Urban chickens have become more popular in recent years. Some city dwellers keep them as pets, while using them as a form of lawn care and enjoying fresh eggs in the morning.
Some city residents even put diapers on their chickens.
“It is the intent … to allow for the keeping of domestic female chickens on a lot for the sole use and enjoyment of the residents of the lot on which such chickens are kept, while at the same time, preserving the quality of life of the surrounding neighborhood by not allowing chickens to be kept in a number of in a manner that could create a nuisance,” the ordinance states.
No more than six hens may be allowed on a lot, while roosters are prohibited. A coop must also be provided for housing the chickens.
Despite the old joke, the chickens are quite literally not allowed to cross the road, as “no chicken … shall be permitted to go at large” in any public place within the city, according to the ordinance.
Moreover, chicken breeding, the sale of eggs, or any other commercial activity related to the chickens would be prohibited, according to the ordinance.
“The intent is for the chickens to be for the sole enjoyment of the people who live on the land,” Kelly said.
So far, Kelly said most of the testimony she has heard at public hearings and via email has been in favor of the ordinance.
One woman, Kelly said, talked about how having chickens can help foster a sense of community, whether in specific neighborhoods, or in Nashua as a whole. This, ultimately, is one of the goals of the ordinance.

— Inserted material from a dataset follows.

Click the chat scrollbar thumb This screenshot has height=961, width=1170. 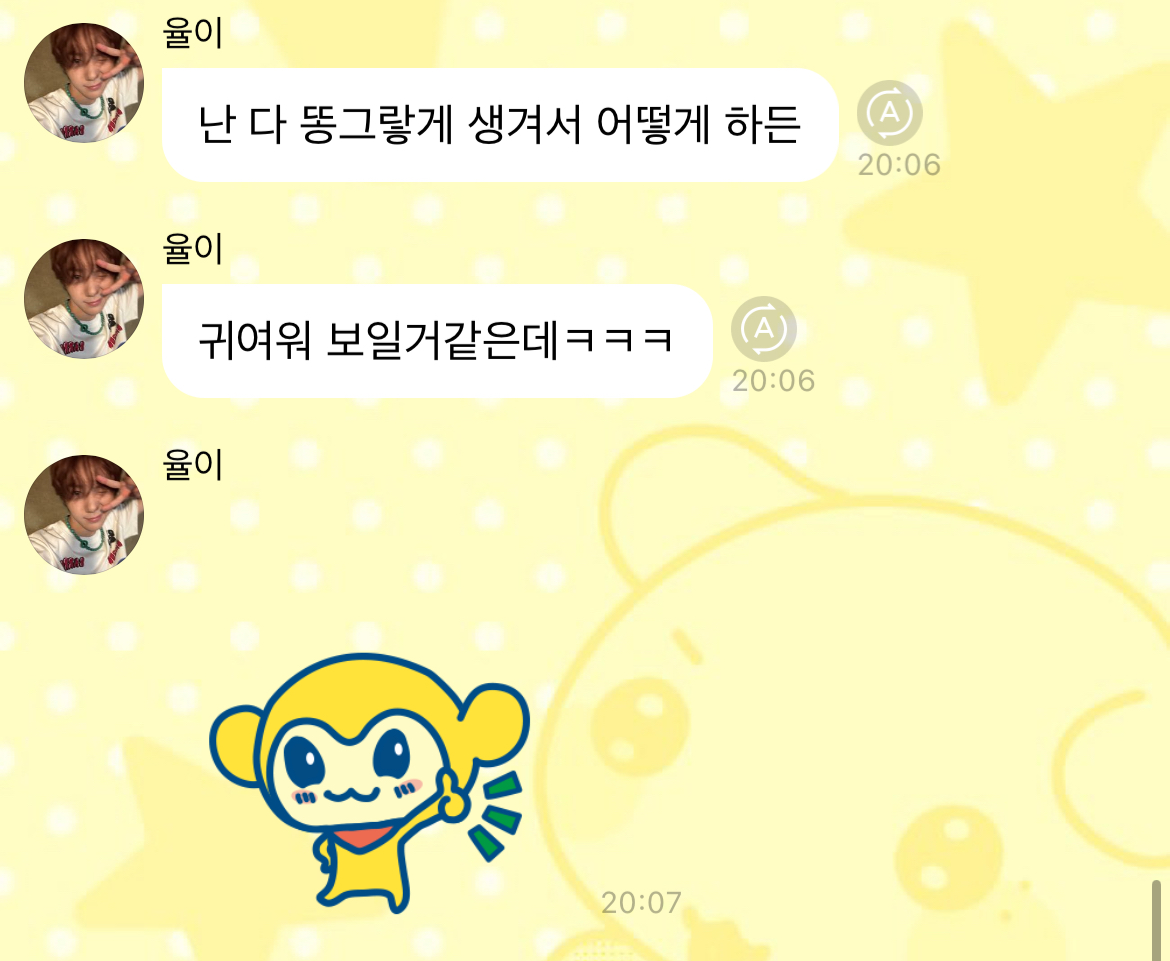(1157, 920)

There are still plenty of steps before the ordinance becomes law, such as consideration by the city’s Zoning Board in October, then back to hearings and to the full Board of Aldermen. However, Kelly hopes it will be ready by spring when people will be looking to add chickens to the family.
The drafted ordinance can be found at www.nashuanh.gov, or at www.nashuanh.gov/ArchiveCenter/ViewFile/Item/5834.